── Records provided ──
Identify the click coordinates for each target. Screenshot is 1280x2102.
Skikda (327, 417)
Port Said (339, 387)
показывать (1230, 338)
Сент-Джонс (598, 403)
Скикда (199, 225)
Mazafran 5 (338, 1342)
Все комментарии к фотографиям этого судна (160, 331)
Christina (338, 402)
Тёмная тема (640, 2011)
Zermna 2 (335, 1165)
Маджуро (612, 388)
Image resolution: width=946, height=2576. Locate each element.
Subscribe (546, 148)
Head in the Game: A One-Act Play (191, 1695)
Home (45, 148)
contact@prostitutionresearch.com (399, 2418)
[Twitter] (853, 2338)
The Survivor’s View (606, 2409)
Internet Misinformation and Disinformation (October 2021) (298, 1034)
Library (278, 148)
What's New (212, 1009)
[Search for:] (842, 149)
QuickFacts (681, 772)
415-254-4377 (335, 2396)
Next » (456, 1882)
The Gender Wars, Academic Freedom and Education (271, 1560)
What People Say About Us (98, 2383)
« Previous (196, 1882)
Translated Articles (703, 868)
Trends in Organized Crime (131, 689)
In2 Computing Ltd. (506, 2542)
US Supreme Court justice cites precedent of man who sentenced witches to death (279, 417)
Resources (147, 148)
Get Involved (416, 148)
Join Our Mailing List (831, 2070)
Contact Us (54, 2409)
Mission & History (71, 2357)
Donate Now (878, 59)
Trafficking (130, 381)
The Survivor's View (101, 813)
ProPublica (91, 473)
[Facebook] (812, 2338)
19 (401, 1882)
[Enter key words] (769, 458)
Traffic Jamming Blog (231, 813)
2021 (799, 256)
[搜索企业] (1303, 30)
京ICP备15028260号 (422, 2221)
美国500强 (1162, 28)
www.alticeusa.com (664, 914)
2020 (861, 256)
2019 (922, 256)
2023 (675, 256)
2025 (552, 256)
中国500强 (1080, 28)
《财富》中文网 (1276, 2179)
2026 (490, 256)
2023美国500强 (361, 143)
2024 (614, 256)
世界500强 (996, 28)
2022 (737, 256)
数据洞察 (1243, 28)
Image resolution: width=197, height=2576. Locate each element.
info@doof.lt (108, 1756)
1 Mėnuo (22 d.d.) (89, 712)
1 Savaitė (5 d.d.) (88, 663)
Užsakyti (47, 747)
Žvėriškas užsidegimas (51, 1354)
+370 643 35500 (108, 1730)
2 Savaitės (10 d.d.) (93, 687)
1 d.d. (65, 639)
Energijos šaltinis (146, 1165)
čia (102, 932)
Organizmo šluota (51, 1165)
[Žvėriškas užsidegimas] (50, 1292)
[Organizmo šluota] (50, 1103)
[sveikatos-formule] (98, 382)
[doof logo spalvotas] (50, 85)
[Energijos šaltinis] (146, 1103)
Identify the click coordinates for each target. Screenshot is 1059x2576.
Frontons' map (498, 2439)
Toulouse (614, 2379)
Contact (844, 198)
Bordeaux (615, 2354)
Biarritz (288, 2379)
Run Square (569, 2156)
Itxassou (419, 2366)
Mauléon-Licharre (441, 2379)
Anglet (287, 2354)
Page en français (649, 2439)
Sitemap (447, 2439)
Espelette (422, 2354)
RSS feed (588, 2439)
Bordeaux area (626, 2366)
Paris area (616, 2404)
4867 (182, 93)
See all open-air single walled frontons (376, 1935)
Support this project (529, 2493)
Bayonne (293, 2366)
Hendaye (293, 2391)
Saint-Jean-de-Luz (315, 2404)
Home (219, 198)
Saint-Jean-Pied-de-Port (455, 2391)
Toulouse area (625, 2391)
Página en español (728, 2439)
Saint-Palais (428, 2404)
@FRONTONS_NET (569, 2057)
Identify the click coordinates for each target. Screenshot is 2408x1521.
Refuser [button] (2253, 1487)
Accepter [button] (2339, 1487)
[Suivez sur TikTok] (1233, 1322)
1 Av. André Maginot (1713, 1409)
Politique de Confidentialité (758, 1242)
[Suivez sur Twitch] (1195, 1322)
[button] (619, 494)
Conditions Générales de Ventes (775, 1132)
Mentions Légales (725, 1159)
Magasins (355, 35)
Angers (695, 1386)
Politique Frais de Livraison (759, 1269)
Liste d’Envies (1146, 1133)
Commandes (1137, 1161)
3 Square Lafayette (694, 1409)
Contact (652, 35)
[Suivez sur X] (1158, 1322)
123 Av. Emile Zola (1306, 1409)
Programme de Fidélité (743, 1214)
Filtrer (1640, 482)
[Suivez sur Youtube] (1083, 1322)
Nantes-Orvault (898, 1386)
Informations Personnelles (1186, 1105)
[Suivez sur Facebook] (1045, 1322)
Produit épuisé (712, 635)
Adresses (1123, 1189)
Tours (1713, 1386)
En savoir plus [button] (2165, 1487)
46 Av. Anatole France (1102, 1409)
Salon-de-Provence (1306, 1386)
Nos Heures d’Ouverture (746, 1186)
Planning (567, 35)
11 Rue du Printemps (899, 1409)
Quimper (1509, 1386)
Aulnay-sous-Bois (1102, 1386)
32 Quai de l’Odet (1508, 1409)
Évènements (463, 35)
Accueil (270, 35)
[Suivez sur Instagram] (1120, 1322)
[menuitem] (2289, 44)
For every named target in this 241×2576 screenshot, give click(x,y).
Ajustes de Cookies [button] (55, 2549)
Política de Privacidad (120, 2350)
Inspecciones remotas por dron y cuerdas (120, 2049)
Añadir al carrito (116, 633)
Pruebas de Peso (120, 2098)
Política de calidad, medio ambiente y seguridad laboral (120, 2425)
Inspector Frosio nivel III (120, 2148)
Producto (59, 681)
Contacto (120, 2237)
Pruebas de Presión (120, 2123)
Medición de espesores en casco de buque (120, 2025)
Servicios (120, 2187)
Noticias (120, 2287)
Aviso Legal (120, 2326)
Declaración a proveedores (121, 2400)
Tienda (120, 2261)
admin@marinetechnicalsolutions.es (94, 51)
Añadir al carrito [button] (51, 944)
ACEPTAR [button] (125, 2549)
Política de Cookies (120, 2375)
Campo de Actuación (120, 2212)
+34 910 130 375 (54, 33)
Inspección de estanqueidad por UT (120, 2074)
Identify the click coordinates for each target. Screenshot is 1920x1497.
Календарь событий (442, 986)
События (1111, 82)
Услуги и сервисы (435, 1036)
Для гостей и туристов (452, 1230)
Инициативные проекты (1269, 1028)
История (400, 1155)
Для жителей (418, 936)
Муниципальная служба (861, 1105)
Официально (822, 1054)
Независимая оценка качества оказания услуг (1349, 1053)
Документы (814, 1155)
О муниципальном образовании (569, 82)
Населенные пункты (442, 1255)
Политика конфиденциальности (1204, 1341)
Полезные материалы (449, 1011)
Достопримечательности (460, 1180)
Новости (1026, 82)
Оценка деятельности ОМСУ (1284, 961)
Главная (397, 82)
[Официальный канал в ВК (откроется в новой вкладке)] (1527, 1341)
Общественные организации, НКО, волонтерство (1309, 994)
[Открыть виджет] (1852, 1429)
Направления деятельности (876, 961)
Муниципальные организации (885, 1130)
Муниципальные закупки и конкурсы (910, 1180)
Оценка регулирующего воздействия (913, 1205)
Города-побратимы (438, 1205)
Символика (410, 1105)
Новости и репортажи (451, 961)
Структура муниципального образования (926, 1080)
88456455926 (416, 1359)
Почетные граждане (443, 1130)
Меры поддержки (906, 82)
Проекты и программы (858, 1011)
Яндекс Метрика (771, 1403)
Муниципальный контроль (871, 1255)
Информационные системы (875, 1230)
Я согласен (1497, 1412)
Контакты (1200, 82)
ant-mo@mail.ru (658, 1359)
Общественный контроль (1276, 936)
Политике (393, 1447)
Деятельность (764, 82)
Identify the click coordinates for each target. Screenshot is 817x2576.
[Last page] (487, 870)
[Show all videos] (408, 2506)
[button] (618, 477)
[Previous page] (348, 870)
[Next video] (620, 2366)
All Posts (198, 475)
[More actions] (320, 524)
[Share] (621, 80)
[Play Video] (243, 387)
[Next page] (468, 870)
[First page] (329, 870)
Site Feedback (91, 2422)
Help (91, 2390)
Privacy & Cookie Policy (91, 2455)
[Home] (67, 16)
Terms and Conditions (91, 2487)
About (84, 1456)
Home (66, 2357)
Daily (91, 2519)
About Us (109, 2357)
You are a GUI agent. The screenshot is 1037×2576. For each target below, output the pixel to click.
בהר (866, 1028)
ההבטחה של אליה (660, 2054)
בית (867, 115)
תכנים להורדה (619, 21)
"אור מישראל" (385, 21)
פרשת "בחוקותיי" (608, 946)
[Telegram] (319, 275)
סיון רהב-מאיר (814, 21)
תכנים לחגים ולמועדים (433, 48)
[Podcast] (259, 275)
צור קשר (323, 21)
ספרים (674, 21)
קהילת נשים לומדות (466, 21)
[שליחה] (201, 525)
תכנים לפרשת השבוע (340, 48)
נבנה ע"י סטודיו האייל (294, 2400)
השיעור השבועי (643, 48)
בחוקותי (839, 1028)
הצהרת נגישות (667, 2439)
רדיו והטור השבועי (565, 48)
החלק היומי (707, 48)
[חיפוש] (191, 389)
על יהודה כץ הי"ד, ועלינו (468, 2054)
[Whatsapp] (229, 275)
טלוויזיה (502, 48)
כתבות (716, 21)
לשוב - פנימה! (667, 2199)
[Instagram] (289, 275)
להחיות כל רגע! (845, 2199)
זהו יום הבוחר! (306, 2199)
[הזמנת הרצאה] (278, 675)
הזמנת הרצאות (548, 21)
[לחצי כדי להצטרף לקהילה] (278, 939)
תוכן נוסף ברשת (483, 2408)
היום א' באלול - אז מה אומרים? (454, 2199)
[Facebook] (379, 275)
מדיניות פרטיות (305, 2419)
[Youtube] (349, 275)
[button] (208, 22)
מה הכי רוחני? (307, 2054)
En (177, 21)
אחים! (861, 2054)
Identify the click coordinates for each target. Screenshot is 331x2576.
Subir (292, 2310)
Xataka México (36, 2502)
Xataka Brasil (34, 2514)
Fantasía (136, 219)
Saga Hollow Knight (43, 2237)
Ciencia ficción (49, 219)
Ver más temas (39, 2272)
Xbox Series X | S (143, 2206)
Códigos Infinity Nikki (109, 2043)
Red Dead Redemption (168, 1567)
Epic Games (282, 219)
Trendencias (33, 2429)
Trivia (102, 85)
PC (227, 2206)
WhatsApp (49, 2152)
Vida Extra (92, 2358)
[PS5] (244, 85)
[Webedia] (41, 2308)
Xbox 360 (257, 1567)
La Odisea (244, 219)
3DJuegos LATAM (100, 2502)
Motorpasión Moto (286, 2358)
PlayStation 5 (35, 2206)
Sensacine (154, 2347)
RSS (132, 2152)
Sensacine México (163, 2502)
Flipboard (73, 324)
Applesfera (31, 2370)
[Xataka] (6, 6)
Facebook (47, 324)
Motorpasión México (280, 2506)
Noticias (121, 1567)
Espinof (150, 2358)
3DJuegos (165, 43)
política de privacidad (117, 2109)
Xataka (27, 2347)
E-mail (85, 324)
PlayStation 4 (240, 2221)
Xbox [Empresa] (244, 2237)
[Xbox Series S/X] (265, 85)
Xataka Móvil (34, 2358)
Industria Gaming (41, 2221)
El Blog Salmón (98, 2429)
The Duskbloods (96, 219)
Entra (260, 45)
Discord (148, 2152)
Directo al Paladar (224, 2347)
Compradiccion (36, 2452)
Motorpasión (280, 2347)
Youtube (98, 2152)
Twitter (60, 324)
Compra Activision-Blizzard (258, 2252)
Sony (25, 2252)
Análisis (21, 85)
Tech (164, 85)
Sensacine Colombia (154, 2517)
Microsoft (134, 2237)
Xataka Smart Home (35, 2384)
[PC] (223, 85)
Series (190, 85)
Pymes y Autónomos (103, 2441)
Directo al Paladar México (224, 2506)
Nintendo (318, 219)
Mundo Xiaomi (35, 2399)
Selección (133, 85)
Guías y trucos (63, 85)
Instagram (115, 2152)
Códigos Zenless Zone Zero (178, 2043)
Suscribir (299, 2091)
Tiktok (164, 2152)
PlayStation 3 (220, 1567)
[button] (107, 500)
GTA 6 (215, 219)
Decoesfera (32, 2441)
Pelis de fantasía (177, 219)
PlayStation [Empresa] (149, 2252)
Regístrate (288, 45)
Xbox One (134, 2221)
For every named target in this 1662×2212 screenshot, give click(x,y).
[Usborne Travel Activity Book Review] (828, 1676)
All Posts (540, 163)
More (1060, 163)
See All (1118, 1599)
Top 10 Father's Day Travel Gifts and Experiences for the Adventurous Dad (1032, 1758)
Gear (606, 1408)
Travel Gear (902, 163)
───
Exercise directions :: Your answer should be every line above that contains the word "деятельности".

Completed task ::
Оценка деятельности ОМСУ (1284, 961)
Направления деятельности (876, 961)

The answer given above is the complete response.